Closed hamirmahal closed 6 months ago
$initial_referrer
and $initial_referring_domain
should include "github"
, no?
@tdumitrescu is this the intended behavior?
Hi, @hamirmahal. It looks like in this case that the default Referrer-Policy prevents the Referer header from being sent when clicking the link because the browser is requesting an HTTP protocol resource from an HTTPS resource.
You can check the value of document.referrer
in the console to confirm that the Referer value is empty. We can't determine why it's empty, so any empty value will be treated as "$direct"
.
Hmm... I notice this issue even when going from one HTTPS resource, https://github.com/hamirmahal/FilmFinder, to another HTTPS resource, https://hamirs-filmfinder.vercel.app/.
How does Mixpanel recommend tracking the source of page views?
Hmm... I notice this issue even when going from one HTTPS resource, https://github.com/hamirmahal/FilmFinder, to another HTTPS resource, https://hamirs-filmfinder.vercel.app/.
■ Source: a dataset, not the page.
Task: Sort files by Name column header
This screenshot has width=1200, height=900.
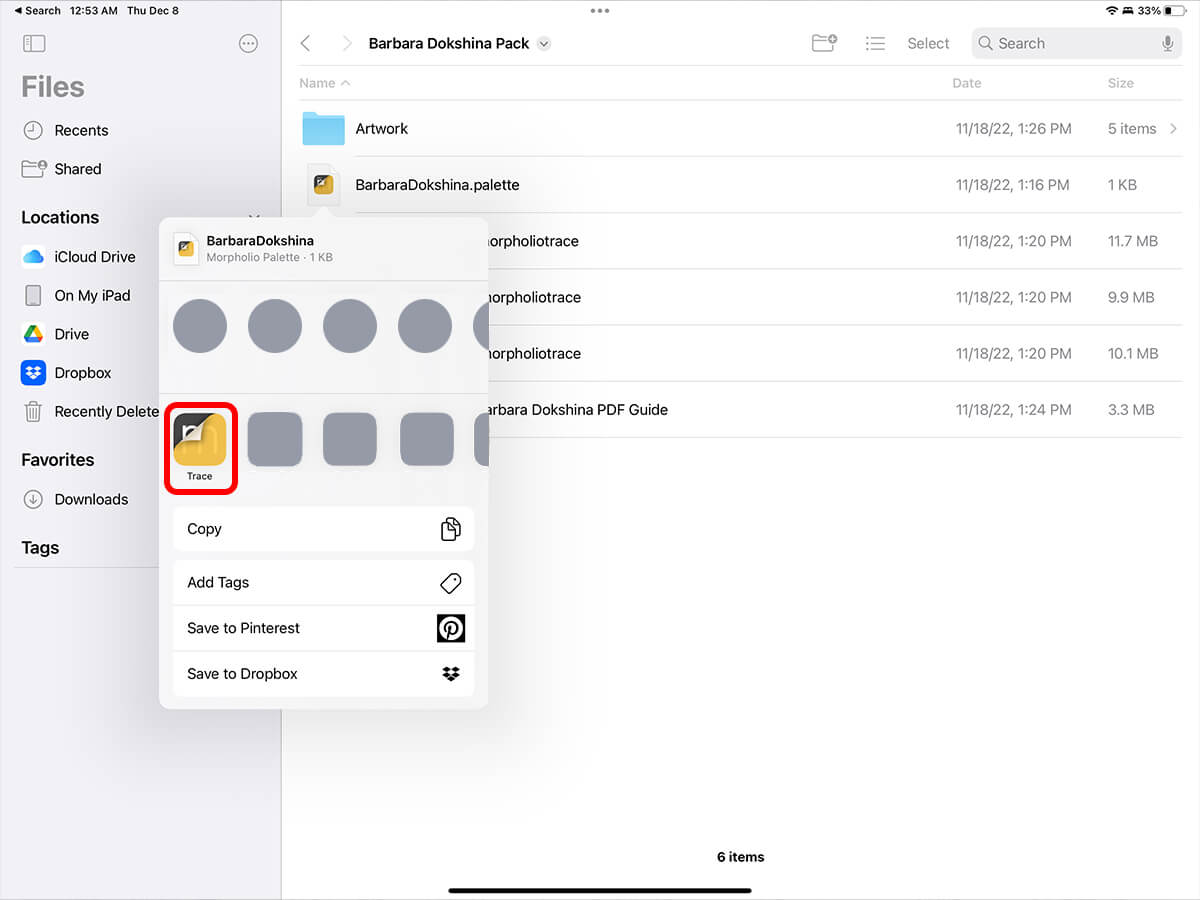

You'll see it's common for sites to add a "noreferrer" attribute to external links, which will also prevent the referrer from being provided. Here's the HTML for the link you clicked from GitHub where you can see that's what's happening.
<a title="https://hamirs-filmfinder.vercel.app/" role="link" target="_blank" rel="noopener noreferrer nofollow" class="text-bold" href="https://hamirs-filmfinder.vercel.app/">
hamirs-filmfinder.vercel.app/
</a>
How does Mixpanel recommend tracking the source of page views?
Besides looking at referrer, the most common way to track incoming traffic sources is through UTM parameters that you add to your links. The Mixpanel SDK will pick those up and automatically add those to the page view events. So if someone visited a link such as https://hamirs-filmfinder.vercel.app/?utm_source=github
, then our page view events will track utm_source as an event property.
Ah, that makes sense. Thank you for the help.
When using utm_source
to track links to a page, I noticed that utm_source
can stick around in the URL in the user's address bar after navigating to a page.
Is there a recommended, or industry-standard way to remove, or clean that from the URL after using utm_source
to track where traffic came from?
I don't know about standards, but many websites just leave them in the URL after a user lands. With Mixpanel tracking, it can be useful to have the UTM parameters recorded on any events that are fired while the user is on the same page.
You could manually remove those query parameters using the browser history API after the customer lands, but how you approach that will depend on the rest of your data needs.